DOCUMENT PASSAGE below:

Copyright GLOBIS

SMACS (social, mobile, analytics, cloud, security/sensors) is continuously transforming communications, industry, and education, and even brings major changes to the structure of society. Regarding the adoption of IT in the public sector, Japan has lagged behind other countries for many years, but these last few years have brought dramatic changes. Right now Japan needs to make a big change toward digital standards and rebuild its social structure.

1. Get the public and private sector working together to expand the IoT trend and bring about further innovation

The Internet of Things, or IoT, is leading to the creation of new services and businesses. If Japan, which has been described as a “problem-advanced nation,” can use the latest technology to enrich lives, overcome its problems, and create a model for advancement, it will enjoy huge advantages in global markets.

It is said that in the IoT era, cases of startups bringing innovation to public-sector services will increase. The size of the global IoT market is also expected to jump from $1.3 trillion in 2013 to $3.4 trillion in 2020. For Japan to succeed in this market, the government should make it national policy to proactively take on the challenge of utilizing big data to develop technology.

2. Take on the world with new industries such as robotics, automatic driving, drones, and AI

Yoshiyuki Sankai, a professor at Tsukuba University, heads a robot startup called Cyberdine. In 2013 the company’s powered exoskeleton suit, HAL, which is designed to make people with disabilities more mobile, received certification for clinical use in the EU, and in 2014 its shares were listed on the stock market. Driverless operation of automobiles is also set to become a big market in the future. Google has been taking the lead, and with support from the states of California and Nevada in the USA, its vehicles have been operating on public roads and improving their precision. In March 2015, in Suzu, Ishikawa prefecture, the first such test was performed on public roads in Japan. The auto industry has long been one of Japan’s strengths, so this will be an extremely important phase in which automakers decide how they will make use of IT to try to catch up. Pilotless aircraft, or drones, are also attracting attention. Their scope of use is set to explode in the future as they can operate in disaster areas and harsh natural environments that people cannot enter, be used to spray agrochemicals on farmland from the air, and so on.


However, common barriers such as laws and regulations are getting in the way of turning such technologies into commercial products and industries. In the formulation of new rules, a mechanism should be established that does not threaten business opportunities in new industries. The mechanism should be one in which the government supports the private sector.

End of DOCUMENT PASSAGE.
INFORMATION SUPPLIED below:

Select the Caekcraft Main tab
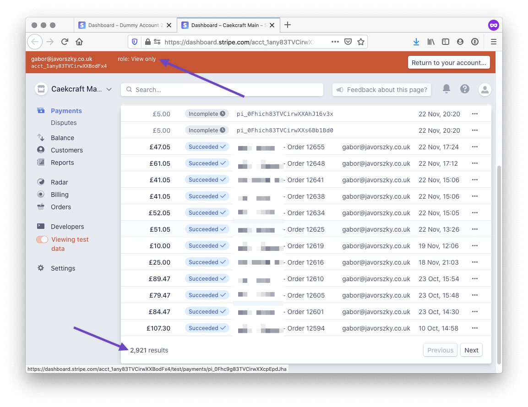Screen dimensions: 528x407 coord(224,25)
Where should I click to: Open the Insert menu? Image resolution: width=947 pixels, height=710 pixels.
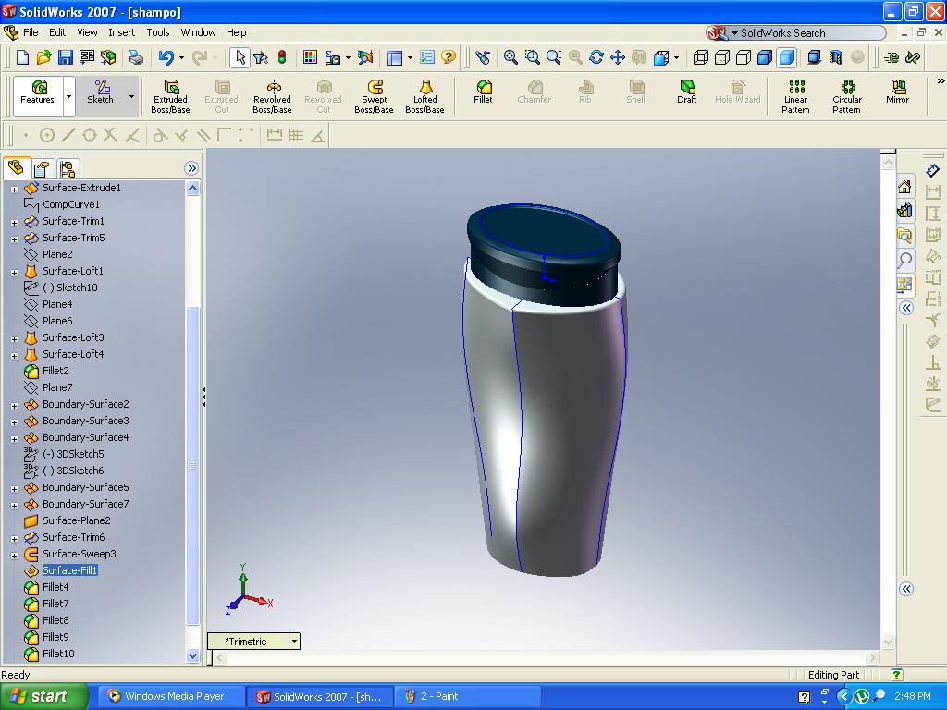coord(121,32)
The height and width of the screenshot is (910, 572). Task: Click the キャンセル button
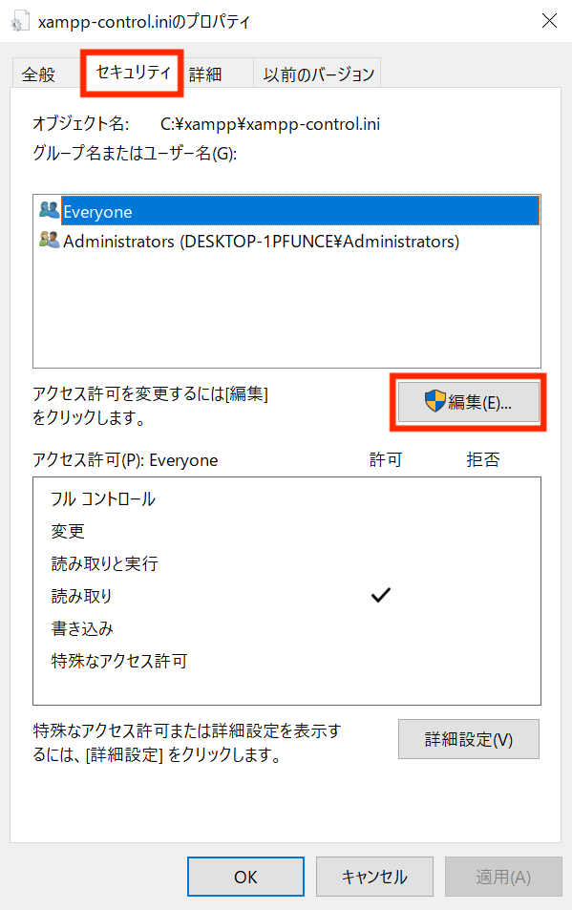(x=374, y=877)
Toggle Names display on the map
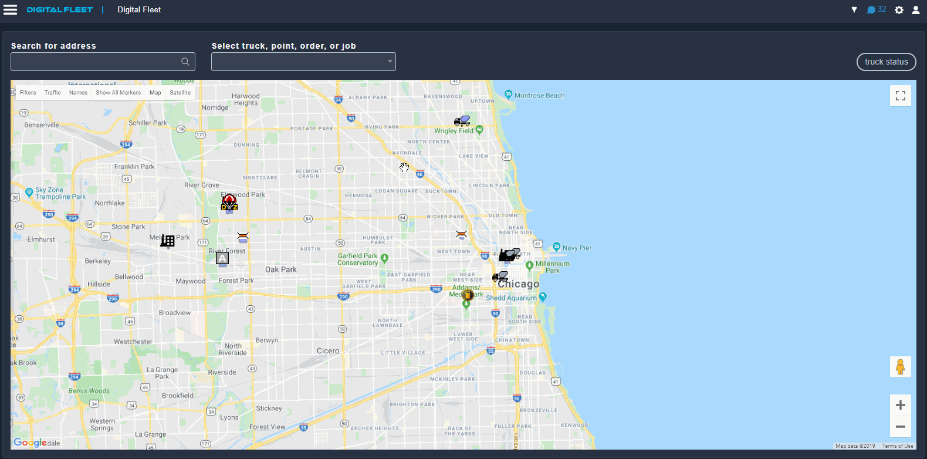The width and height of the screenshot is (927, 459). coord(78,93)
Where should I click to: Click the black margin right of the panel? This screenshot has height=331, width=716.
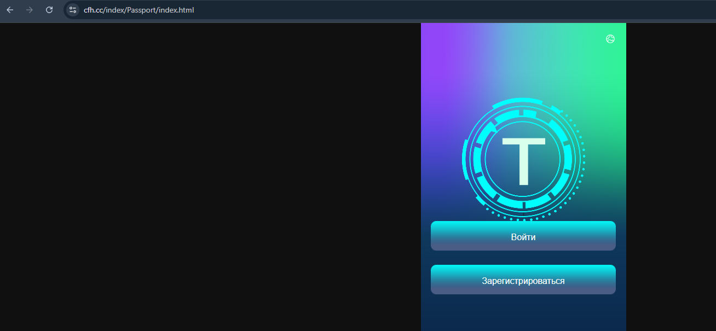coord(671,175)
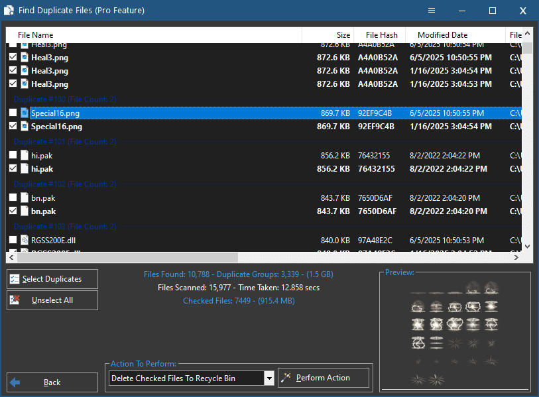Image resolution: width=539 pixels, height=397 pixels.
Task: Click the Perform Action button
Action: [x=324, y=378]
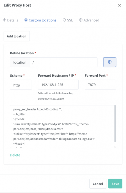Click the location path field containing slash
This screenshot has width=126, height=193.
click(63, 62)
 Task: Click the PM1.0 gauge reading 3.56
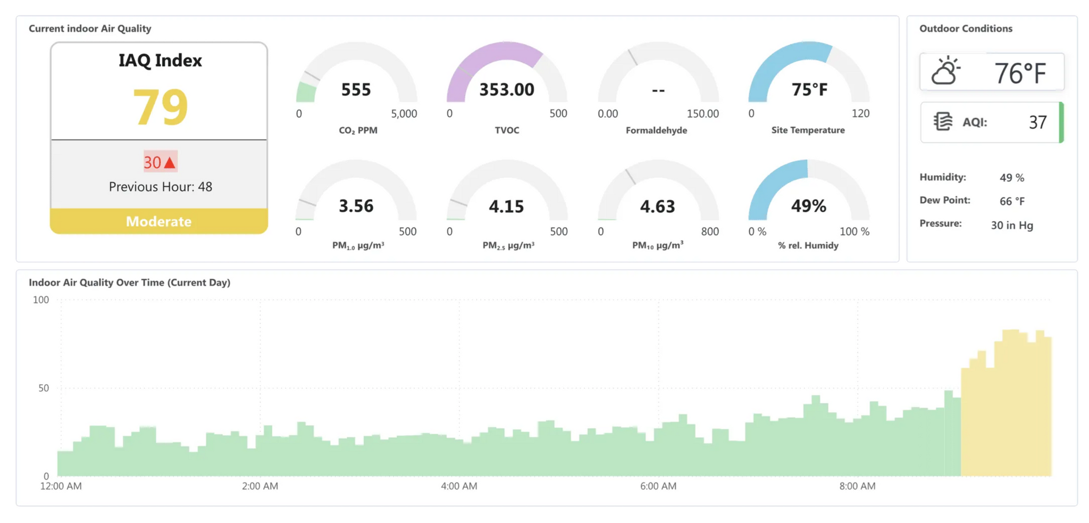click(x=356, y=197)
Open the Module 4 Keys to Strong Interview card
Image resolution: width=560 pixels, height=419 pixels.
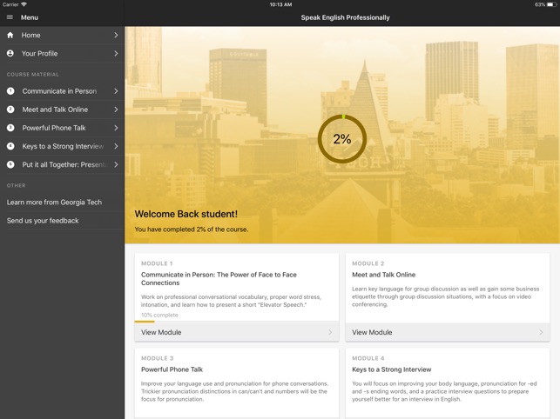point(447,381)
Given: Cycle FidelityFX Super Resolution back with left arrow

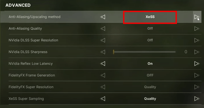Looking at the screenshot, I should click(103, 87).
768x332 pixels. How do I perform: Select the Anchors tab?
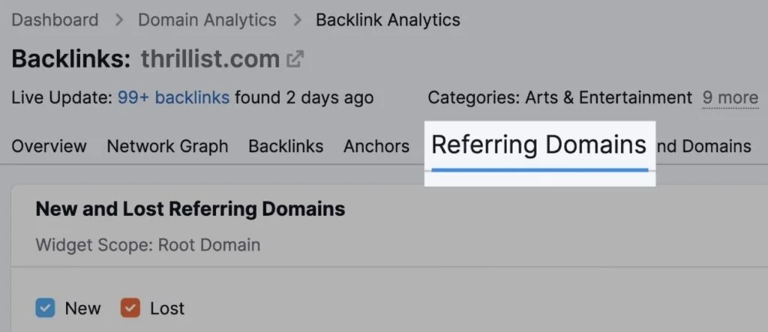[377, 146]
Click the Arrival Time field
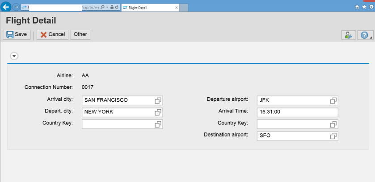Screen dimensions: 375x182 [297, 112]
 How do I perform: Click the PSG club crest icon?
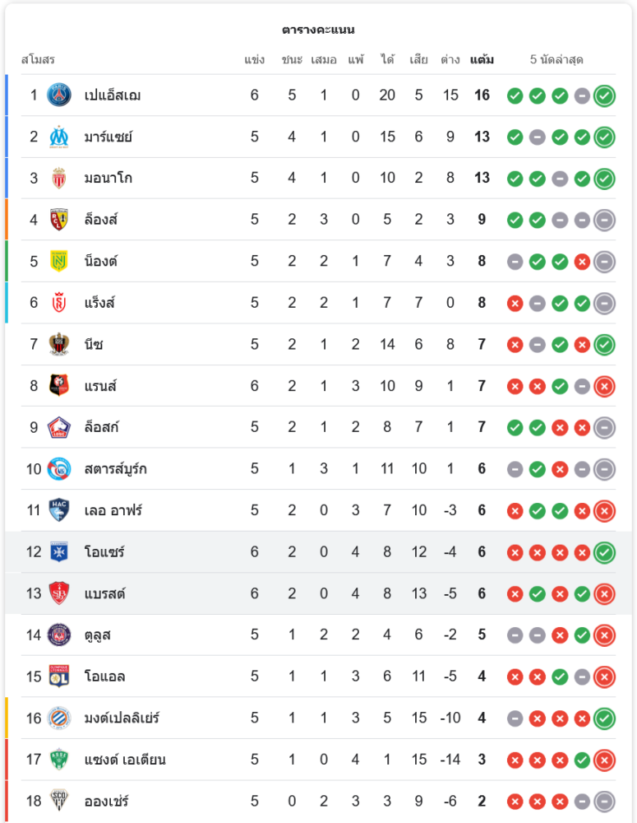[x=59, y=95]
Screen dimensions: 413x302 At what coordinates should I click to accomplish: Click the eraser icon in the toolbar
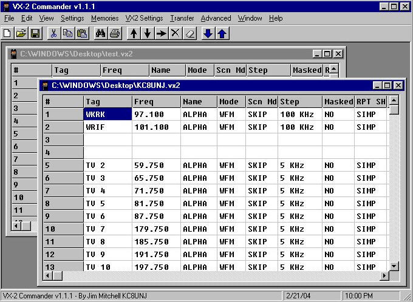[x=189, y=33]
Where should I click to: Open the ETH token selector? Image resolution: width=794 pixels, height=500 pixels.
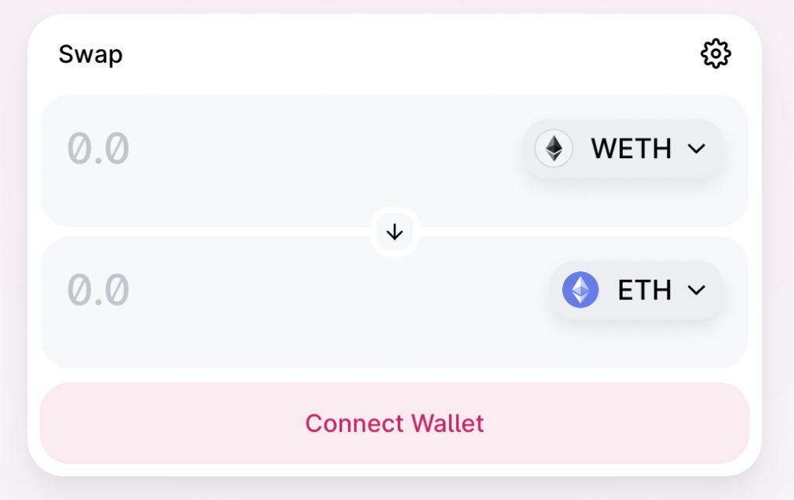pos(637,290)
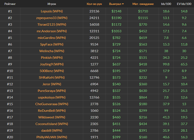
Task: Open player Lepusis (WPN) profile
Action: pos(52,11)
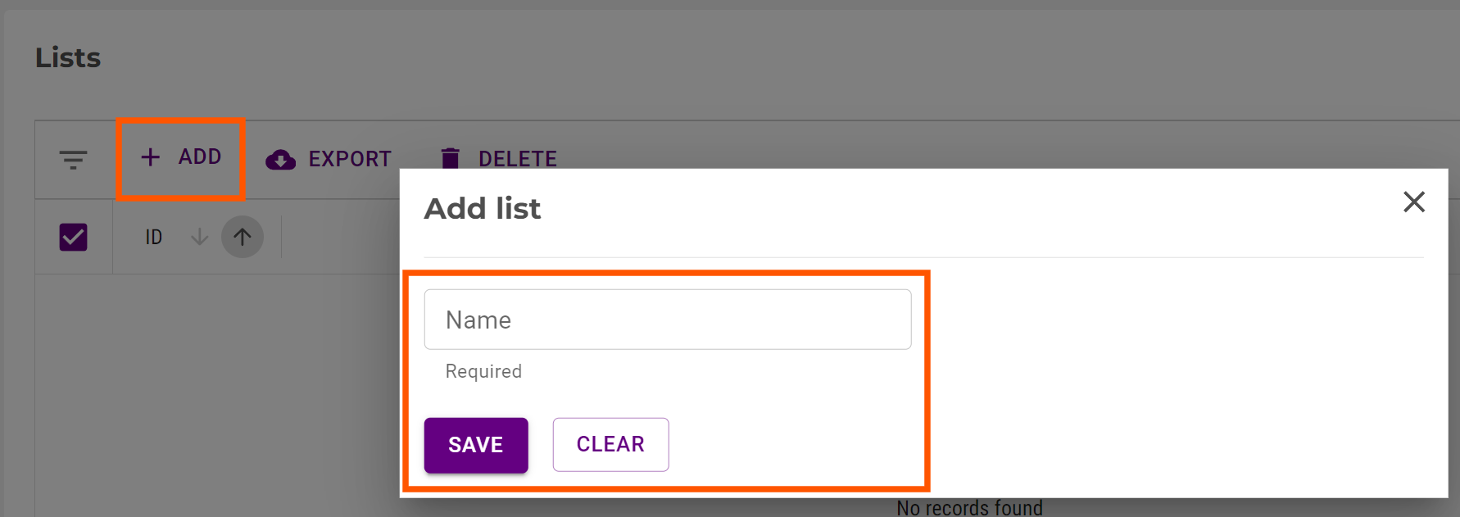
Task: Click the 'Add list' dialog title
Action: pos(483,209)
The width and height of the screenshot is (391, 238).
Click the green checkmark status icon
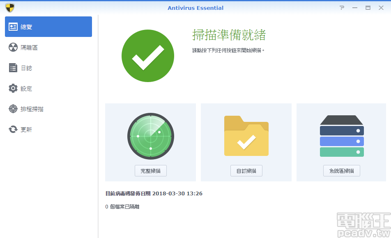[x=148, y=55]
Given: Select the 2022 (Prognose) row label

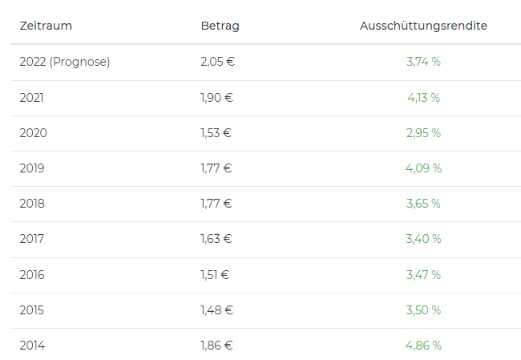Looking at the screenshot, I should tap(65, 62).
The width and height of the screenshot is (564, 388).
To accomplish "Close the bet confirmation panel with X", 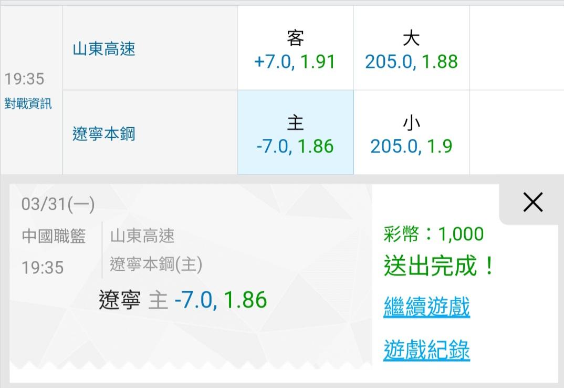I will point(532,202).
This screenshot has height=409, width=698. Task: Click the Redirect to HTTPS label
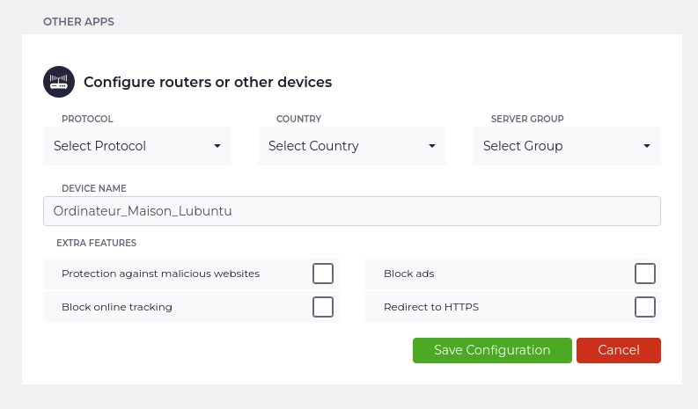click(x=430, y=307)
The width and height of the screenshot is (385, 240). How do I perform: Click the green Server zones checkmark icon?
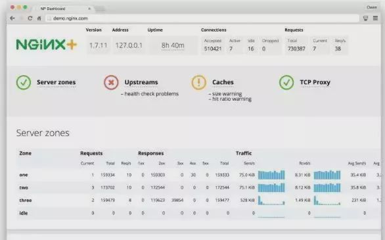click(24, 82)
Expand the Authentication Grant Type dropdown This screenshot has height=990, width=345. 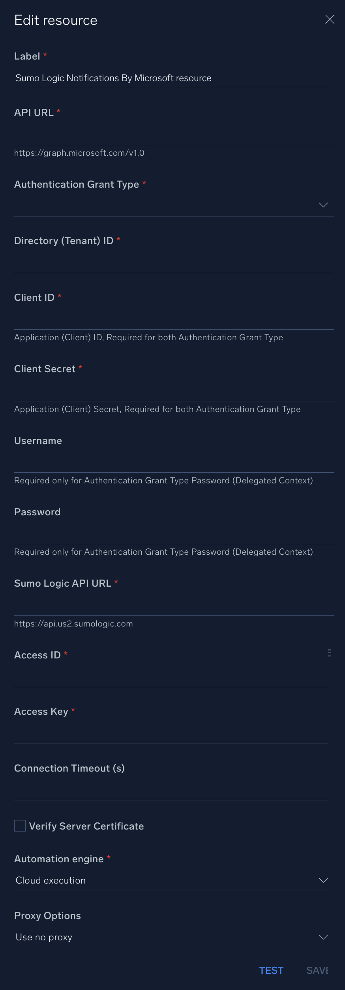pyautogui.click(x=323, y=205)
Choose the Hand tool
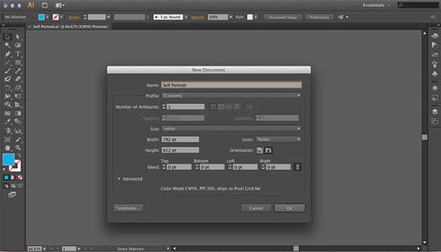 [x=7, y=147]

End of INFORMATION SUPPLIED.

EXERCISE INSTRUCTIONS
**a)** Answer these questions from the passage on Japan's digital change:
(i) What size is the global IoT market expected to reach in 2020?
(ii) Where in Japan was the first driverless test on public roads performed in March 2015?
(iii) What is the name of the powered exoskeleton suit made by Cyberdine?
**b)** Write the next part of the passage on Japan's digital change, starting after its final sentence.
The rows have no connection to the text.

EXPECTED OUTPUTS
**a)**
(i) $3.4 trillion
(ii) Suzu, Ishikawa prefecture
(iii) HAL

**b)**
3. Not only the central government, but provincial regions should hire also CIOs

Information should be made a public good, and the public and private sectors should be connected in every area.

To serve as a control tower for promoting the adoption of IT by both the public and private sectors, it will be important for a government CIO to be invited from the private sector. This person should supervise an information strategy covering all aspects of the government’s adoption of IT, and should be given the budget and the authority they need to do this job. In August 2012 the government appointed its first CIO: Koichi Endo, former chairman of Ricoh Japan. Endo heads up a team of experts at the government’s CIO office that most notably include Vice-CIO Masanori Kusunoki of Yahoo. Their presence has clearly pushed Japan higher up the U.N.’s e-government ranking. Going forward, local governments will need to follow the national government’s lead and actively appoint expert private-sector personnel to CIO posts of their own.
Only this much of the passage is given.